I am reading Delirious New York by Rem Koolhaas and writing a series of posts about the book. This is the first one.

“The city no longer exists except as a cultural ghost for tourists.”

-Marshall McLuhan

In 1967, Marshall McLuhan believed that the speed and scope of television and radio were making cities obsolete. In making this prediction, McLuhan struck a rare false note—this was one of his pronouncements that does not seem like a prophetic lightning bolt 40 years later. Today, far from obsolete, cities have become more important than they ever were, although McLuhan was not exactly wrong either: Tourism and culture have become more important functions of cities relative to traditional roles like manufacturing, at least in advanced economies, and cities are nothing like they used to be.

In the United States, New York typically serves as the rebuttal to “death of the city” pronouncements that focus on the sprawl landscapes of Los Angeles, Houston, and Las Vegas. Rem Koolhaas’ Delirious New York, published in 1978, sidesteps that debate altogether by reframing the question. To Koolhaas, New York is both singular and universal—like no other city on Earth but also the most telling manifestation of the modern psyche.
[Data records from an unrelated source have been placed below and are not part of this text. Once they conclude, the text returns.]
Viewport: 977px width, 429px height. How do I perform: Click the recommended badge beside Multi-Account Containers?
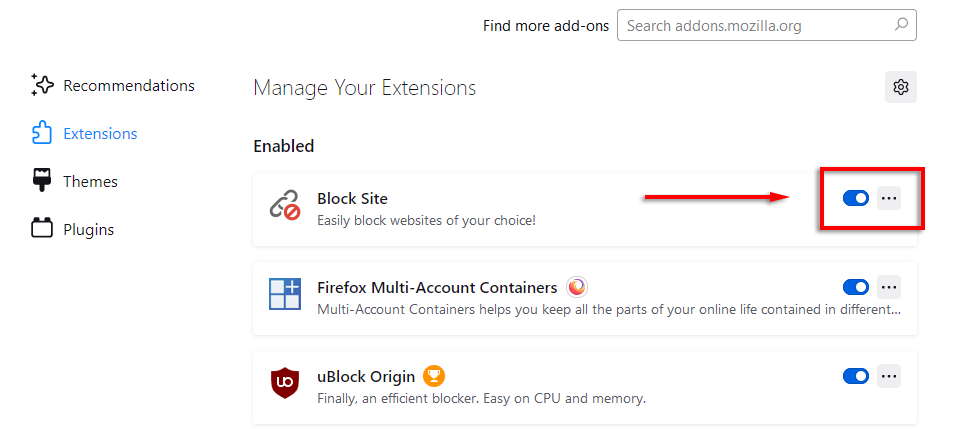(x=577, y=288)
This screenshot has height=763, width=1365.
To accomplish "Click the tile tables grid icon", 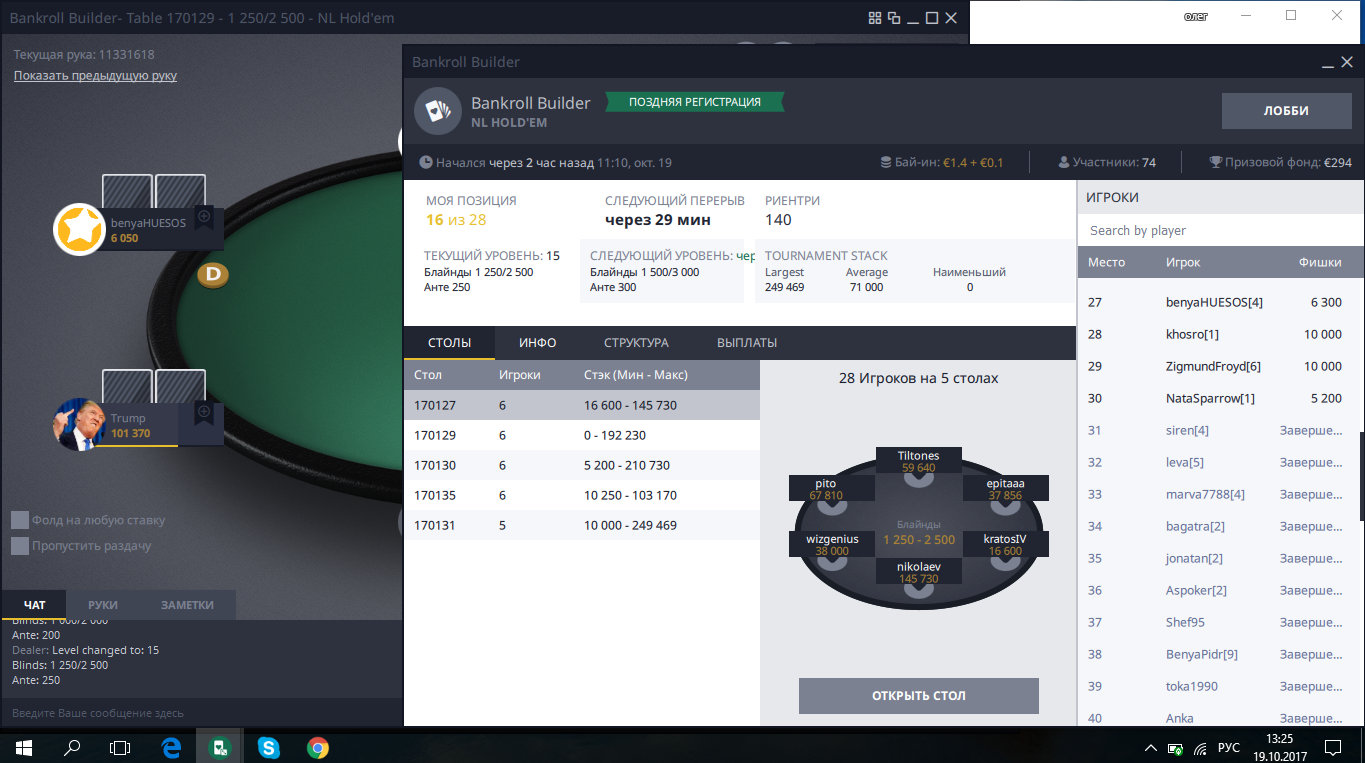I will tap(875, 18).
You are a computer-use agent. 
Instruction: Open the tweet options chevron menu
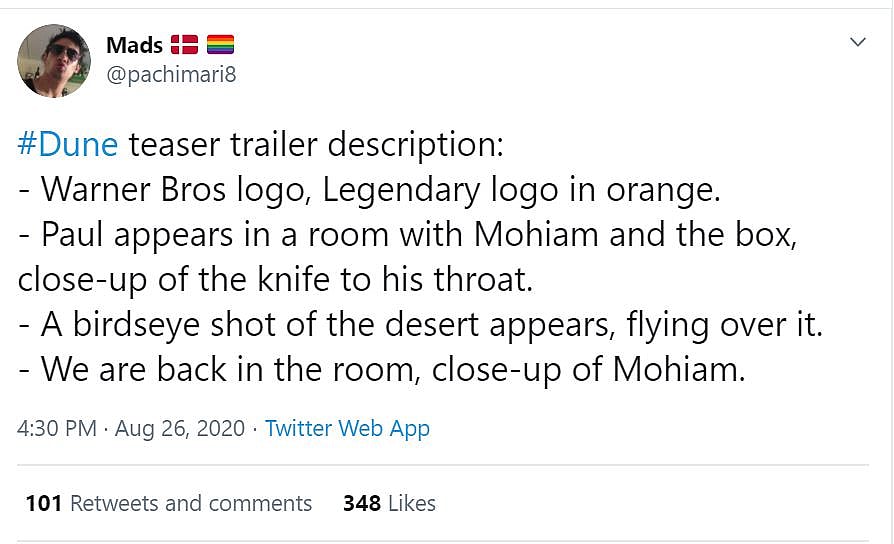coord(857,42)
He announces early in his “retroactive manifesto” that New York is the key to understanding the 20th century—its “Rosetta Stone”—in all of the freakish extremes it embodies. Koolhaas has built a distinguished career upon the belief that the world of today and tomorrow will be increasingly urban, and this was the book that launched that career in an energy flash of oblique, McLuhanesque prose.

Delirious New York begins with Vico’s statement that “Since the world of nations is made by men, it is inside their minds that its principles should be sought.” Manhattan, like all cities, is a product of the collective will of its inhabitants, and Koolhaas posits that New York has served as a laboratory for a new kind of living: “The entire city became a factory of man-made experience, where the real and the natural ceased to exist.” Manhattan would become the proving ground for a Culture of Congestion. Every development in New York’s early history, for Koolhaas, fits this narrative. The grid plan, laid out across Manhattan in 1811, subdivided the island into a series of uniform blocks that ignored and overruled any of the landscape’s natural contours, creating a two-dimensional basis for unprecedented three-dimensional growth. Even Central Park was anything but natural, a reconstituted and engineered “system of nature.” An explosion of new technologies in the 19th century, including the elevator, would further enable New York’s exploitation of density.

A friend recently reminded me of a great BLDGBLOG post from 2007, which describes Manhattanites’ recurring dreams about finding secret rooms within their apartments (seriously, read it). In such a crowded city, the fantasy of having more space is an ever-present unconscious wish. In a way, this is the end product of the Culture of Congestion that our predecessors intentionally built, and a reversal of Vico’s observation. The world is made by men, but the principles inside their heads are the results of the environments they create as much as antecedents to those environments. To paraphrase Winston Churchill, we shape our cities, and then our cities shape us.